►

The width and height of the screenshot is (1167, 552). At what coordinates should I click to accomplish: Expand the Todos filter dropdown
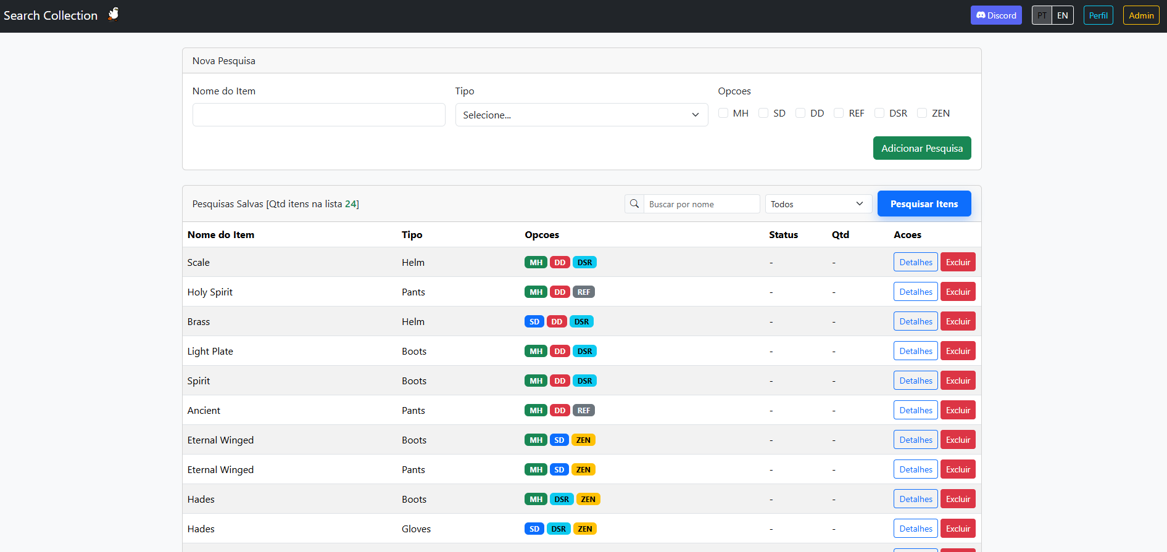pos(818,204)
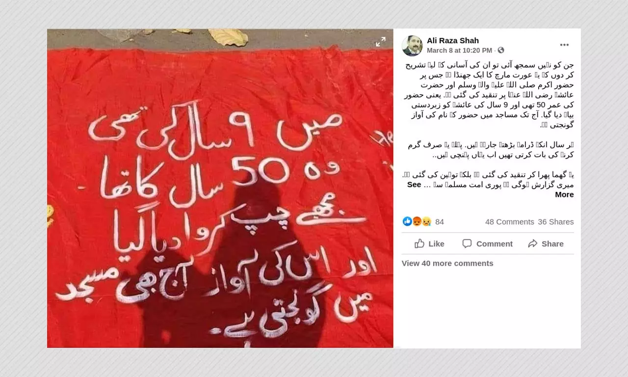Click the globe public privacy icon
Image resolution: width=628 pixels, height=377 pixels.
click(501, 51)
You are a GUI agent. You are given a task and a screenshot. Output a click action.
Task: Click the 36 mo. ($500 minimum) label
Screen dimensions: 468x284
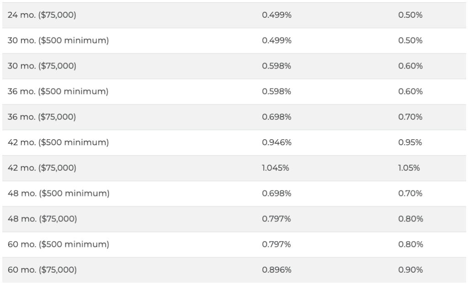[x=58, y=91]
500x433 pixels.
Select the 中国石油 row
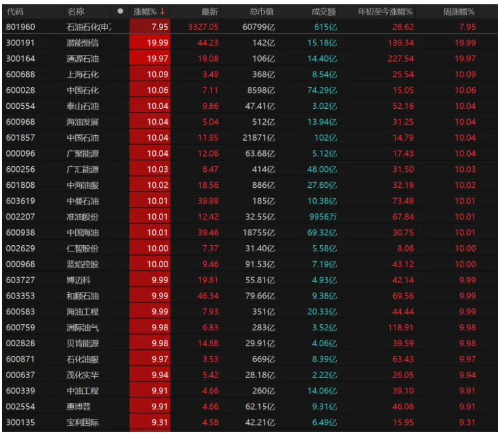coord(83,138)
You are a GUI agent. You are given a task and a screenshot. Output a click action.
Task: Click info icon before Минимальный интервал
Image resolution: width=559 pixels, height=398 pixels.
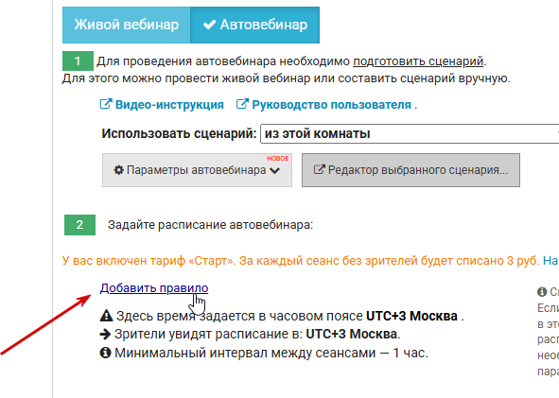click(x=106, y=354)
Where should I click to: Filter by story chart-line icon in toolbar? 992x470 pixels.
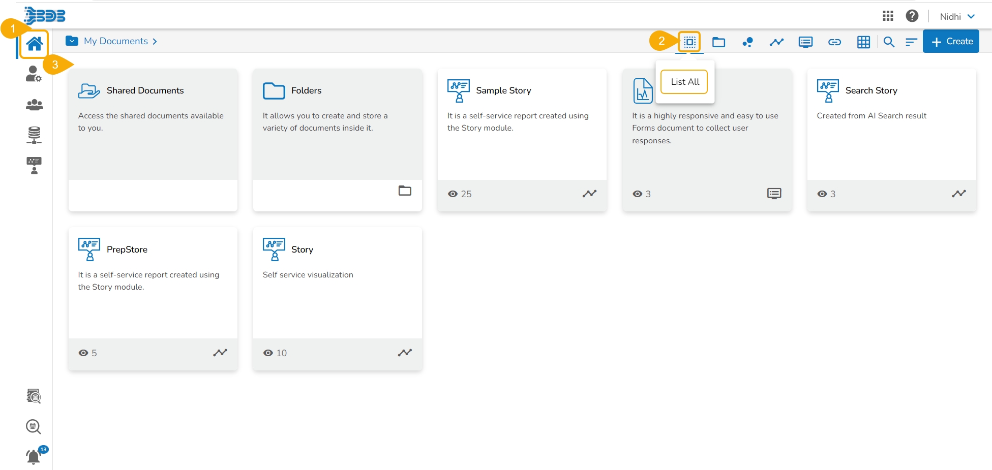point(776,42)
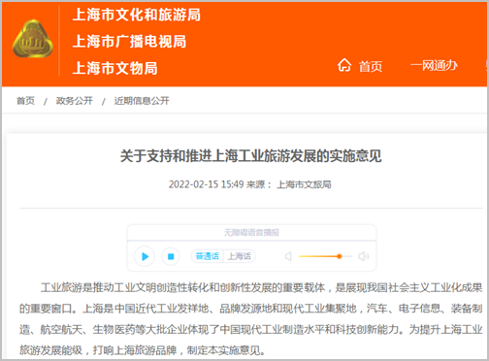Screen dimensions: 489x361
Task: Go to 首页 breadcrumb link
Action: (25, 101)
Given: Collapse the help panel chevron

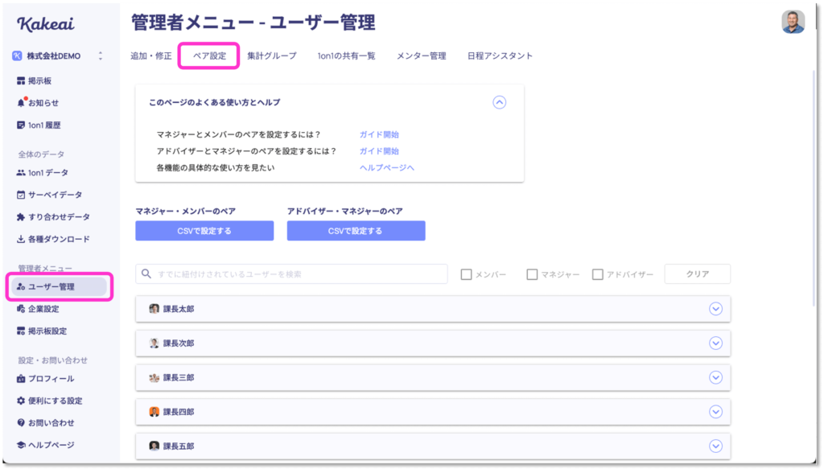Looking at the screenshot, I should click(x=499, y=102).
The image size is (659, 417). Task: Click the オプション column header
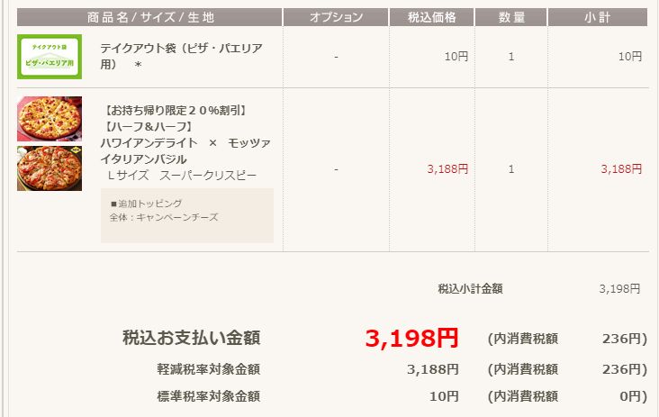tap(336, 17)
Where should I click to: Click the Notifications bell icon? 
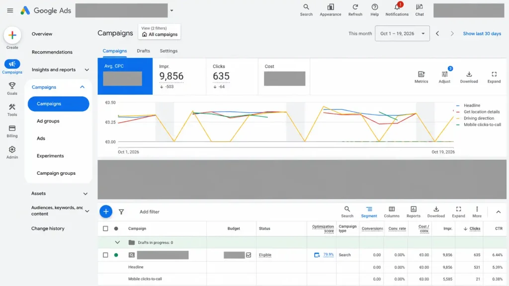(397, 7)
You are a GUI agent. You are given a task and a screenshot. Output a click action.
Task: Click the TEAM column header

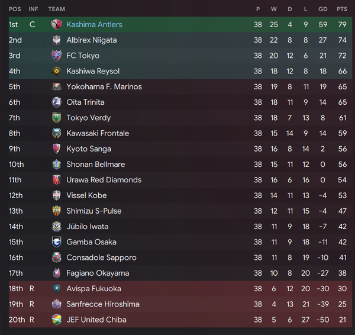[x=57, y=9]
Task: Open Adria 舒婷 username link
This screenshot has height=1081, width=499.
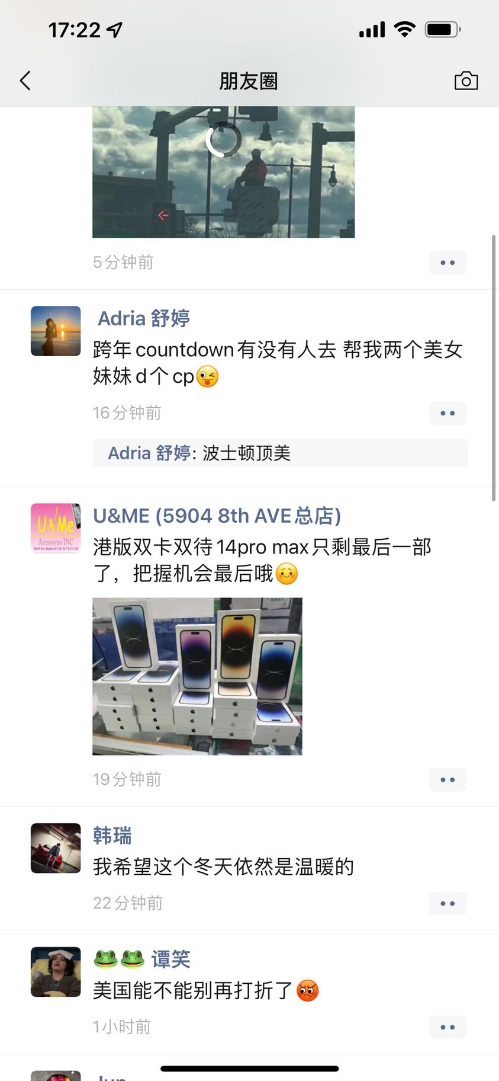Action: (144, 318)
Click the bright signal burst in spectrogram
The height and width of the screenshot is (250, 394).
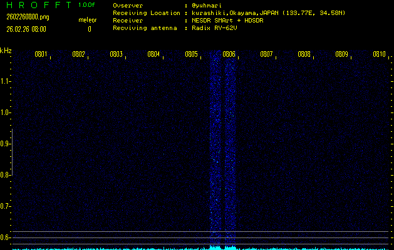pos(216,150)
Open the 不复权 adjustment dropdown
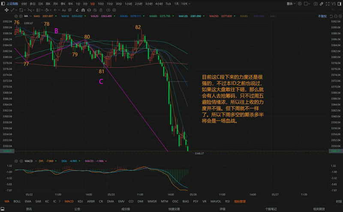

◄

**EXERCISE OBJECTIVE**
Leaving every picture out, return the lines from the one containing "The height and" through the last line of the records exactly.

**EXERCISE OUTPUT**
The height and width of the screenshot is (250, 394).
pos(216,150)
Open the 不复权 adjustment dropdown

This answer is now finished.